### [Aim of the exercise]
Reproduce word for word the line holding "Task: Expand the Date Range menu" and all lines after it in the data, through the end, leaving out pictures.

*** Opening of Data provided ***

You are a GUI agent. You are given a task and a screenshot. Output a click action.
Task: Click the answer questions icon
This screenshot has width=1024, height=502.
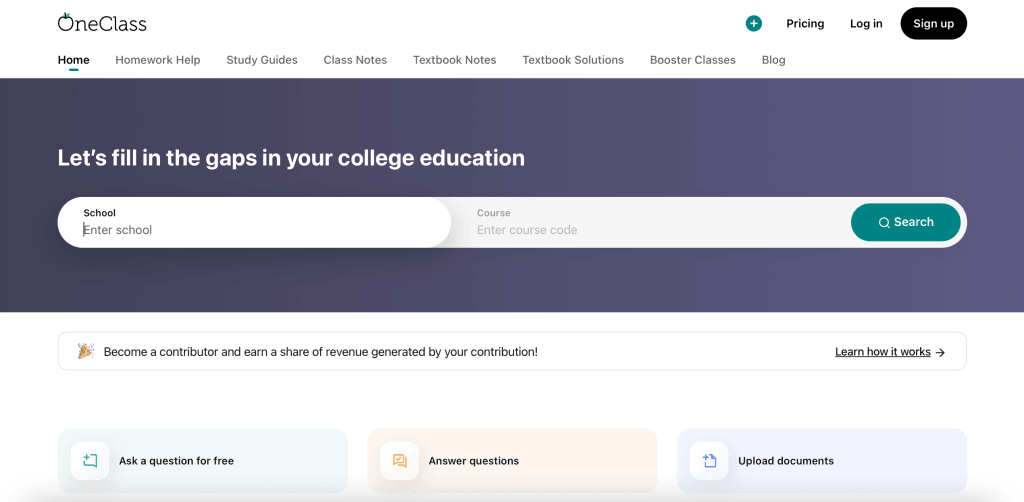coord(400,461)
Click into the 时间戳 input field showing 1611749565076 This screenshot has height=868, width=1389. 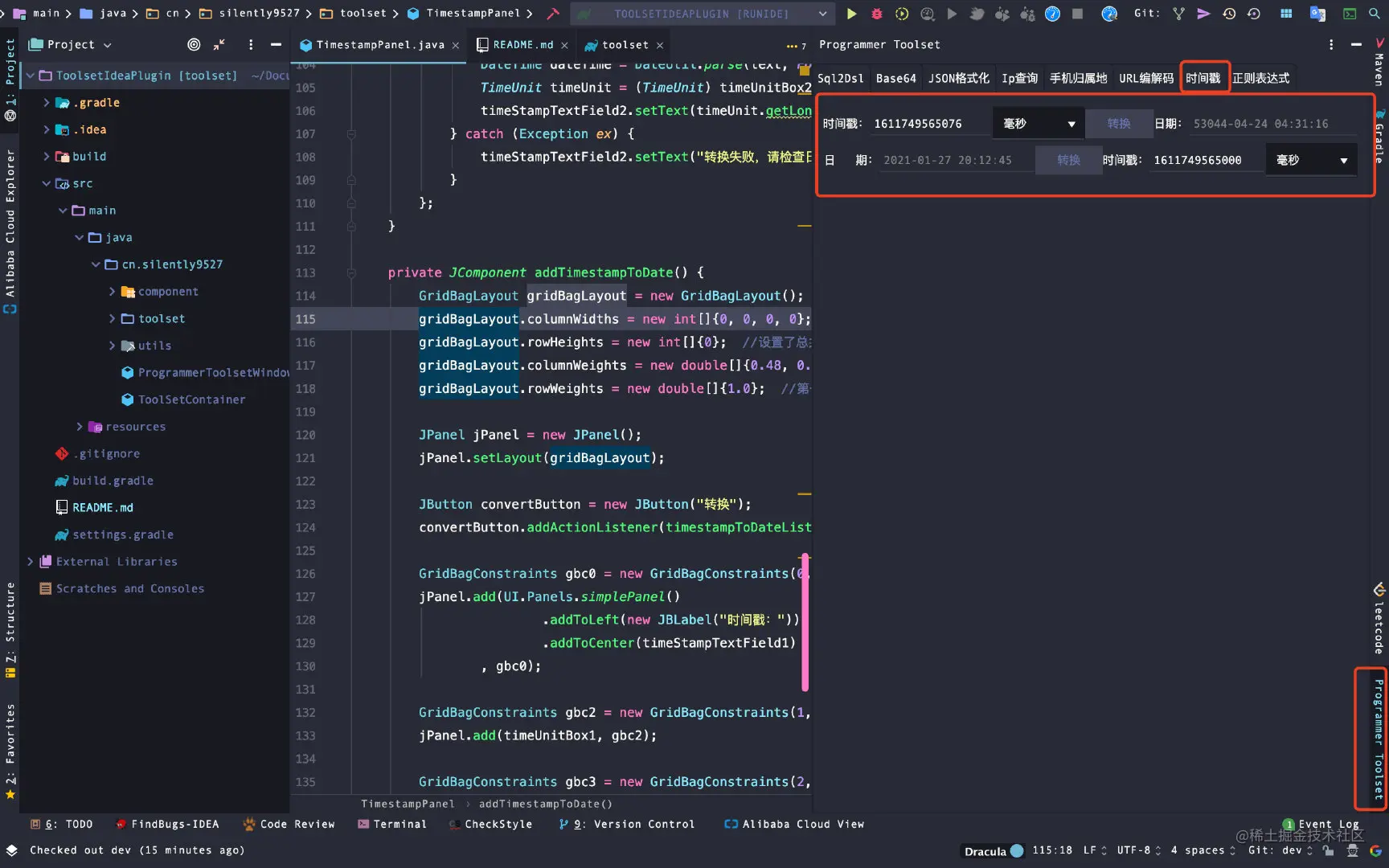[x=930, y=124]
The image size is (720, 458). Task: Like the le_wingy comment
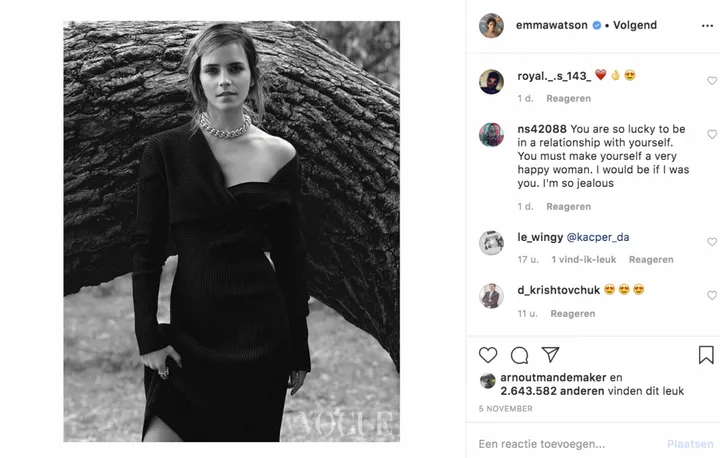click(x=711, y=242)
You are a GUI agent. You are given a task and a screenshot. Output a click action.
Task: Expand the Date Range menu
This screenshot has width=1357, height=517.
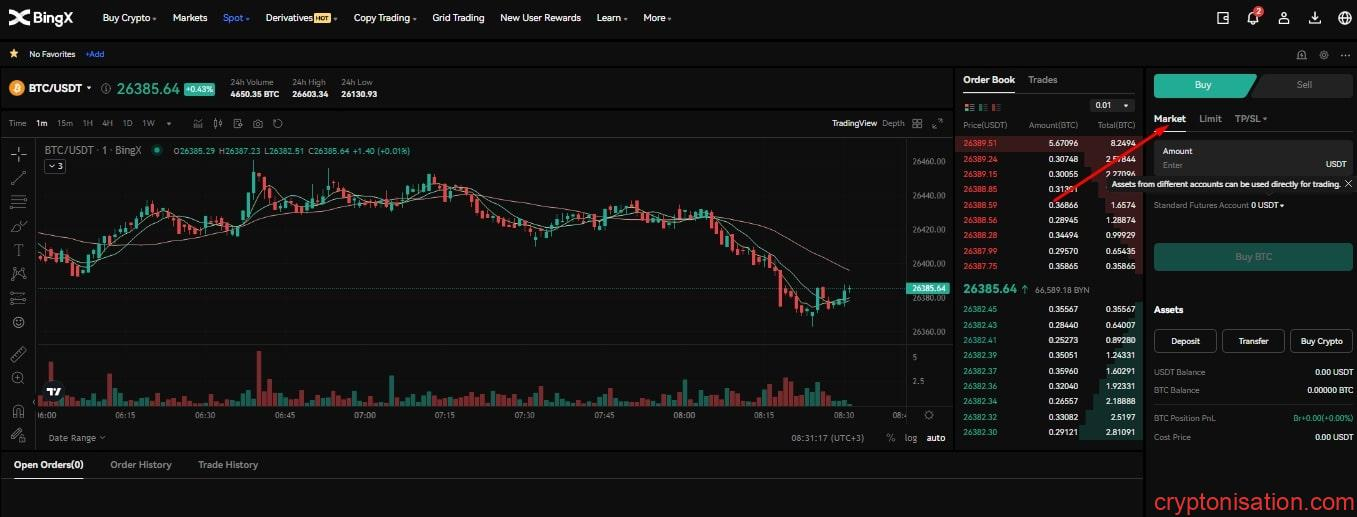click(77, 438)
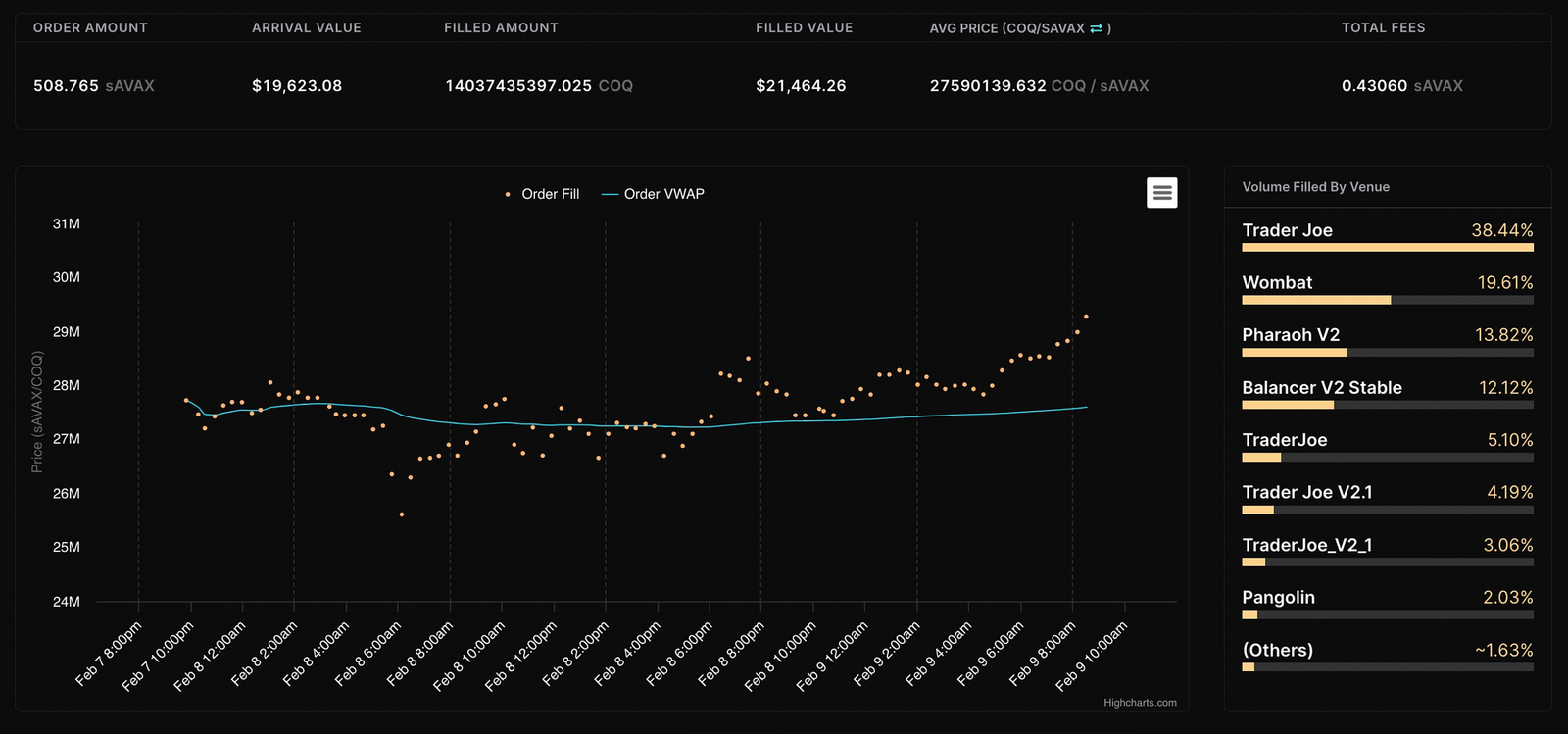This screenshot has width=1568, height=734.
Task: Expand the (Others) venue group
Action: [1388, 656]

*** Close of Data provided ***

### [Task result]
Task: Expand the Date Range menu
This screenshot has width=1357, height=517.
click(77, 438)
This screenshot has width=1568, height=734.
Task: Expand the (Others) venue group
Action: [1388, 656]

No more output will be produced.